Autonomous vehicle data collection with AWS Snowcone and AWS IoT Greengrass

Self-driving and self-flying vehicles — autonomous cars, airplanes, and drones — require vast amounts of data to fulfill their promise of a safe mode of transportation for goods and people. Connected vehicles and the Internet of Things (IoT) have a strong influence on the way we collect and process low-bandwidth telemetry data, in addition to high-bandwidth sensor data for autonomy. Telemetry data must be ingested, analyzed, and acted upon in near-real time within seconds of the event happening. In contrast, cameras, lidars, and radars together can produce tens and hundreds of terabytes of data per hour, typically used for offline processing and machine learning.

Common system architecture patterns for vehicles, airborne and ground-based alike, differentiate between safety-critical and non-safety-critical workloads. Autopilot, engine control, and fuel management are common safety-critical tasks, which have hard real-time requirements. Collecting and storing high-bandwidth sensor data can be classified as non-critical when other systems do not depend on the availability of these data streams during operation.

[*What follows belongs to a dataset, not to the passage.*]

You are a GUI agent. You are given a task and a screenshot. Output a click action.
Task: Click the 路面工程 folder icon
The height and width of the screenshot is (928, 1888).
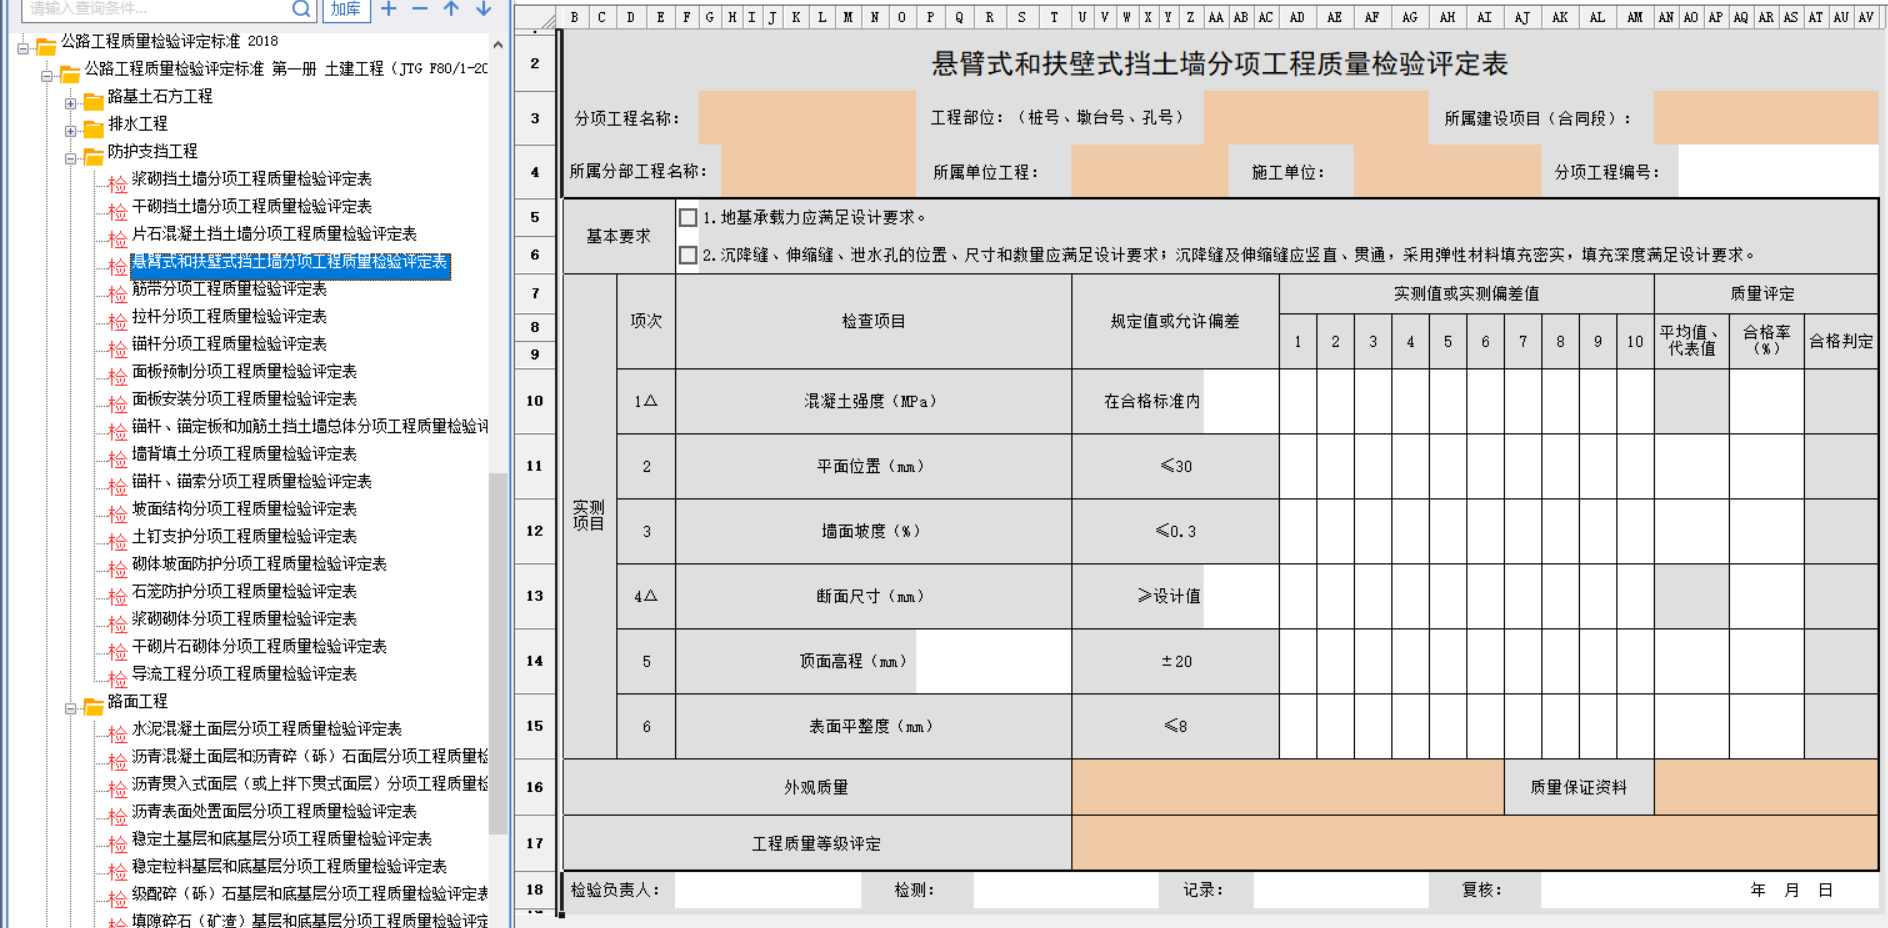click(x=94, y=706)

In this blog post, I describe an autonomous vehicle, such as a quadcopter or helicopter, with a split-responsibility system. The first, an avionics system, is in charge of safety-critical tasks that validates the correct operation of the vehicle within its design envelope. The second system (outside of the critical path) sends telemetry for real-time tracking and bulk data collection for research and development purposes. I demonstrate using AWS Snowcone in place of this second system to tap into a vehicle’s sensor stream, transform real-time information into telemetry events, and persist all data for later ingestion into Amazon S3. Together with AWS IoT and AWS IoT Greengrass, we provide an edge computing environment with over-the-air update capabilities. Offloading these non-safety-critical tasks to a dedicated AWS Snowcone device allows the vehicle to operate securely and safely, while also providing advanced data collection and processing functionality for real-time fleet management and offline data analysis on vast amounts of high-bandwidth sensor data.

Walkthrough

First, I show how to configure a Snowcone to start and bootstrap a local Amazon EC2 instance, and how to provision this instance to run AWS IoT Greengrass 2.0 for edge computing tasks. Together with AWS IoT Core and a custom AWS IoT Greengrass component, I demonstrate how to send real-time vehicle location and health tracking telemetry events to the cloud, and how to ingest high-bandwidth sensor data into a Snowcone for offline transfer to an S3 bucket.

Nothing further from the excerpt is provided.